وَالنَّفْسُ كَالطِّفْلِ إِنْ تُهْمِلْهُ شَبَّ عَلٰى

حُبِّ الرَّضَاعِ وَإِنْ تَفْطِمْهُ يَنْفَطِمِ

The nafs is like a child; if you neglect (to wean) it, it will still have the love for the mother’s milk when it reaches adolescence. However, if you wean it, it will become weaned.

This couplet explains that a person’s nafs (carnal self) is like a young child. A suckling child, by nature, loves its mother’s milk.
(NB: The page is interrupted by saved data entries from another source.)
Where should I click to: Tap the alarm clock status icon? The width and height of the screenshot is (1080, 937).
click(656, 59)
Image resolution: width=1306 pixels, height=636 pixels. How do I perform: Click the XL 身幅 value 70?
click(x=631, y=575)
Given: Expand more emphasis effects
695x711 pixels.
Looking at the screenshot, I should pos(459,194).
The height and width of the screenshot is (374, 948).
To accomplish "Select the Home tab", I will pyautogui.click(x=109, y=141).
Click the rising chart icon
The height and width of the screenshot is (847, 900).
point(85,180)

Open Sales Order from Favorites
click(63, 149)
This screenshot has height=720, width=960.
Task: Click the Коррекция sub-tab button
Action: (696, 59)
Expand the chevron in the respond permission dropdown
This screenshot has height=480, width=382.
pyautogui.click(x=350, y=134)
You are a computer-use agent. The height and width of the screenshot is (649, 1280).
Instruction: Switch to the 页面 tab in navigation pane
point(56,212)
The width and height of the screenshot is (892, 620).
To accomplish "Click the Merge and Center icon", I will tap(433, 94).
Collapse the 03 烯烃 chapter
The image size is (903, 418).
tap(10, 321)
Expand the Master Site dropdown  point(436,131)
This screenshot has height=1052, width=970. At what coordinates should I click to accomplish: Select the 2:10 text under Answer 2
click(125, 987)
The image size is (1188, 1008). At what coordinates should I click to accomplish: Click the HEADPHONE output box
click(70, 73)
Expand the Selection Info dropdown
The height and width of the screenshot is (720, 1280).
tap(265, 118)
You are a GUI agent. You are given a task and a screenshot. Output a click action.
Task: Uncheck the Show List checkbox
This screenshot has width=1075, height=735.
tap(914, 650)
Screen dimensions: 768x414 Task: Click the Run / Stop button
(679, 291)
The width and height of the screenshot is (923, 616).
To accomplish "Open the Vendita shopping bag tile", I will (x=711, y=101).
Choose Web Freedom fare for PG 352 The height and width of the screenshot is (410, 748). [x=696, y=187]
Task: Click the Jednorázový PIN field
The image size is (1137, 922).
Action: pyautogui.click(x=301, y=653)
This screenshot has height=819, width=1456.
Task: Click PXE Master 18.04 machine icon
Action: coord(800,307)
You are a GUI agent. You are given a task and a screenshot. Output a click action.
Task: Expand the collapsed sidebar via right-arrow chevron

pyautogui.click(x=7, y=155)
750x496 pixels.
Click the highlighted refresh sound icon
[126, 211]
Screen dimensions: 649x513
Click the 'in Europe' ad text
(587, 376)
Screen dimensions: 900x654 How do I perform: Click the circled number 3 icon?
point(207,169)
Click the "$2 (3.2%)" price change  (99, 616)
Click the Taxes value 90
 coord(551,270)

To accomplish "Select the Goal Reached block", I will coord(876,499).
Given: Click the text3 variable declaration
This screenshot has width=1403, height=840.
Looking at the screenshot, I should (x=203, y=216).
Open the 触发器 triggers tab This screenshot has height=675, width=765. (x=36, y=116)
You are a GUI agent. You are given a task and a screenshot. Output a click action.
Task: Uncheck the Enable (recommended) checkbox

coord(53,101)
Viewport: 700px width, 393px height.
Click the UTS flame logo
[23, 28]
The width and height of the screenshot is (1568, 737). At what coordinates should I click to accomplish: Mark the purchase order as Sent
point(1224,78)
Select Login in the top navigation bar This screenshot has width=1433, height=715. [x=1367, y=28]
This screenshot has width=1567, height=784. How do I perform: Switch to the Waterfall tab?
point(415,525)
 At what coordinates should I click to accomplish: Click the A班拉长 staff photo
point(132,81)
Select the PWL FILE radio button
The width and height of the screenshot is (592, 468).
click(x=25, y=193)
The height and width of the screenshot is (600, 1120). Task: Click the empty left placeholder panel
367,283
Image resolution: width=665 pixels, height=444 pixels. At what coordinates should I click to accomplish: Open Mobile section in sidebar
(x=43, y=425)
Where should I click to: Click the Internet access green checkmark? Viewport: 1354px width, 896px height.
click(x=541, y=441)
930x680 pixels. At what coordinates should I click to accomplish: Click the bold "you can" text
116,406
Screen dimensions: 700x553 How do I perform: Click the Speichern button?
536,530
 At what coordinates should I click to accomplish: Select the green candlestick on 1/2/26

However, being a child, it does not understand that this milk is only beneficial for a short period, after which its consumption will prove harmful and detrimental to the child.

If the mother does not wean the child off the milk and instead feels sorry for the child, allowing it to continue suckling, the child’s addiction to the milk will grow with it and ultimately harm it greatly.

Similarly, when a person’s nafs has the taste for a sin or a bad habit, he sometimes ‘feels sorry’ for his nafs and thinks, “Let me commit the sin one last time. If I do this, the craving will end, and I will thereafter abandon the sin.” However, he is merely deceiving himself, as by committing the sin one more time, he is actually ingraining and embedding the sin even deeper and increasing the addiction even further.

The only solution is to ‘wean’ the nafs entirely, once and for all, without showing it any consideration or mercy. It is only when this uncompromising discipline is adopted that the nafs will become disciplined and be ‘weaned’ of its sins and bad habits.